Available data Start Marker
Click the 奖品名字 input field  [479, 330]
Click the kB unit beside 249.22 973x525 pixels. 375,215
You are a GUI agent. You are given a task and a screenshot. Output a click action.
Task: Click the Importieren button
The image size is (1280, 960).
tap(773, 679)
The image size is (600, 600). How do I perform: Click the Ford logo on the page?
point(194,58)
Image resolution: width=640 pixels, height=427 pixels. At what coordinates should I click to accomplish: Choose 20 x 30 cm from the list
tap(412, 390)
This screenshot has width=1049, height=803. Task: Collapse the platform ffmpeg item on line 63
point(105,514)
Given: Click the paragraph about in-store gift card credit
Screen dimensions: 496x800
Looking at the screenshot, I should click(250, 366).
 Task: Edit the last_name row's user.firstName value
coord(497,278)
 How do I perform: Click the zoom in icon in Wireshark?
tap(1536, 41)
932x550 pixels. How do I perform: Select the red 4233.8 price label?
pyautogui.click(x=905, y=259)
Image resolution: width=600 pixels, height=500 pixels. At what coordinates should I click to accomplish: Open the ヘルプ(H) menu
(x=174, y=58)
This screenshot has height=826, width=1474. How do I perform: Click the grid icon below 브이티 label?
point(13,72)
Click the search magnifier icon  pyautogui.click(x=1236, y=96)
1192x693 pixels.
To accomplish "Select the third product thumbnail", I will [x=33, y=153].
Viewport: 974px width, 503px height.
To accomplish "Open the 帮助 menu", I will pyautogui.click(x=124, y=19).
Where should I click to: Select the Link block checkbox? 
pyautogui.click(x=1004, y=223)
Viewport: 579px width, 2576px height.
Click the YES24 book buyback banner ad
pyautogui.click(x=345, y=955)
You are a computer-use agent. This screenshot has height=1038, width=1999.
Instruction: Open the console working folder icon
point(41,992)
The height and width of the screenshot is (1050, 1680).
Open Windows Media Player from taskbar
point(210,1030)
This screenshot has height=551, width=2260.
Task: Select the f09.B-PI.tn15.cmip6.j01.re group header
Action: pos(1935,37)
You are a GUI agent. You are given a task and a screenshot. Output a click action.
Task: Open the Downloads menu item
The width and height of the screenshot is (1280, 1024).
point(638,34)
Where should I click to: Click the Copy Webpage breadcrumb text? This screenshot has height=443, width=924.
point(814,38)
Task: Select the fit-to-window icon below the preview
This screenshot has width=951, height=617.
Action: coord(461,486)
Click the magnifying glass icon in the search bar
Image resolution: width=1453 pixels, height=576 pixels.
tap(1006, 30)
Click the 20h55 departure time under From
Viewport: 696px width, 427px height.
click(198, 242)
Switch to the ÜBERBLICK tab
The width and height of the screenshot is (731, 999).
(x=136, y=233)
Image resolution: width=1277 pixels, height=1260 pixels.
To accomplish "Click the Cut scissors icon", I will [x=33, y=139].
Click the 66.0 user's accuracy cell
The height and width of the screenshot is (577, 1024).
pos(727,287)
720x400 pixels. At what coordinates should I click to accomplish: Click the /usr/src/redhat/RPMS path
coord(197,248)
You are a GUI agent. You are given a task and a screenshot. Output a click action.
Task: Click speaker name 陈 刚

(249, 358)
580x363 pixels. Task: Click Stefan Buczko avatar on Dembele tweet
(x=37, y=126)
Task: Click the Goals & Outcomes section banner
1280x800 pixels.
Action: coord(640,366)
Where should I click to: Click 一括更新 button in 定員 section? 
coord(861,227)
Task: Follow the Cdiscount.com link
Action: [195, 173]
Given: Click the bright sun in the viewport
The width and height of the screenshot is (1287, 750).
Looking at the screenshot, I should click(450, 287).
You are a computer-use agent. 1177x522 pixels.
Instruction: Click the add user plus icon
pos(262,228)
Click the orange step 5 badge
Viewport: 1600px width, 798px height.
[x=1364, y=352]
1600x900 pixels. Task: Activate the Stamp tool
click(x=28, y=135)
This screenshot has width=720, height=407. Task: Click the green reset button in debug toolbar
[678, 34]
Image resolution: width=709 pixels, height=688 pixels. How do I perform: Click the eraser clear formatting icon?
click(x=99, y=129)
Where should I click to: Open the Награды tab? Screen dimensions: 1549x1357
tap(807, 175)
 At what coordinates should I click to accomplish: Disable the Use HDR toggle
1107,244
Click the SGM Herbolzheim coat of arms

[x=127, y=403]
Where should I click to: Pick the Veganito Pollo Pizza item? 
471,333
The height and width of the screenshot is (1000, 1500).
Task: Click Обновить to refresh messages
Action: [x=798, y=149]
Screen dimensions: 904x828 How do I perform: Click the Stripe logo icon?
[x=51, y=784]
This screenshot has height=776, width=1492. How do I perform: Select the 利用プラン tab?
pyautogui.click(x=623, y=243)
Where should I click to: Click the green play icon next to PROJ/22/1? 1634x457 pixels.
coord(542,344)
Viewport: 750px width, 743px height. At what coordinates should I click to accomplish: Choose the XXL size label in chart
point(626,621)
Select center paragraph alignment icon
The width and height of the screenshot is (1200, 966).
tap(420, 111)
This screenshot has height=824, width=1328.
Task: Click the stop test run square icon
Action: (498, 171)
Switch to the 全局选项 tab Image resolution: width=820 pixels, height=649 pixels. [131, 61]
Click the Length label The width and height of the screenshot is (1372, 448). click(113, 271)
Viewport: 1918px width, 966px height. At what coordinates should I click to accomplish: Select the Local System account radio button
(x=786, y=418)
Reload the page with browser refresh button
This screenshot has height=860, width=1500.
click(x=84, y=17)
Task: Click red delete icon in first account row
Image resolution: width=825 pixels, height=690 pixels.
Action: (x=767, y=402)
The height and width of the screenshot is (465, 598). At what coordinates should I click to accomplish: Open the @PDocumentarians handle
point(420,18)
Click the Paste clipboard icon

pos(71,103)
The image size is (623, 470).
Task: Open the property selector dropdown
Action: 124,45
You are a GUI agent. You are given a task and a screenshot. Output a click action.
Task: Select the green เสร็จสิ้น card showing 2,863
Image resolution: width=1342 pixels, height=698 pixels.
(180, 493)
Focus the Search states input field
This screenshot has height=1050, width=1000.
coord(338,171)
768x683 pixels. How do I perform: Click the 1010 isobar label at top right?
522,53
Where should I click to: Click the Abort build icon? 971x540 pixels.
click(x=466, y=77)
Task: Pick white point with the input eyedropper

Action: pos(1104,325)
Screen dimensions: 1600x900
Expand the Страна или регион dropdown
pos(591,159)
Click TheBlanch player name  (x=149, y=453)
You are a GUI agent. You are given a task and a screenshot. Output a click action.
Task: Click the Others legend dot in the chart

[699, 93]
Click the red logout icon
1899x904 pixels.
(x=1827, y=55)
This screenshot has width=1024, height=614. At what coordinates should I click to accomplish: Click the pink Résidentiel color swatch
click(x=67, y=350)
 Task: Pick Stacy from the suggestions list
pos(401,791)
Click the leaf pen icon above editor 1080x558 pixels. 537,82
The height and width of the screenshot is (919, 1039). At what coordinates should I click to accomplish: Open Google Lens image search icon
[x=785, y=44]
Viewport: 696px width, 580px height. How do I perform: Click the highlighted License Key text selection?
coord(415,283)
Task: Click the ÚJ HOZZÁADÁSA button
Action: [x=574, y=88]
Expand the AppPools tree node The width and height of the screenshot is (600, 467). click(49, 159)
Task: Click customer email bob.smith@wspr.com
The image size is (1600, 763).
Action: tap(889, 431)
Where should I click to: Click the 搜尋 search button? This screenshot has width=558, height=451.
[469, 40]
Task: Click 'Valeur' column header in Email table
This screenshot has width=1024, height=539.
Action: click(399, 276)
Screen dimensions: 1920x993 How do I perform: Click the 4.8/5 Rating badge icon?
Available data End Marker
▶ [Your assignment]:
Would you please show every line of the material above that includes the string "Switch"?

▶ [Exercise output]:
Switch to the ÜBERBLICK tab
Switch to the 全局选项 tab Image resolution: width=820 pixels, height=649 pixels. [131, 61]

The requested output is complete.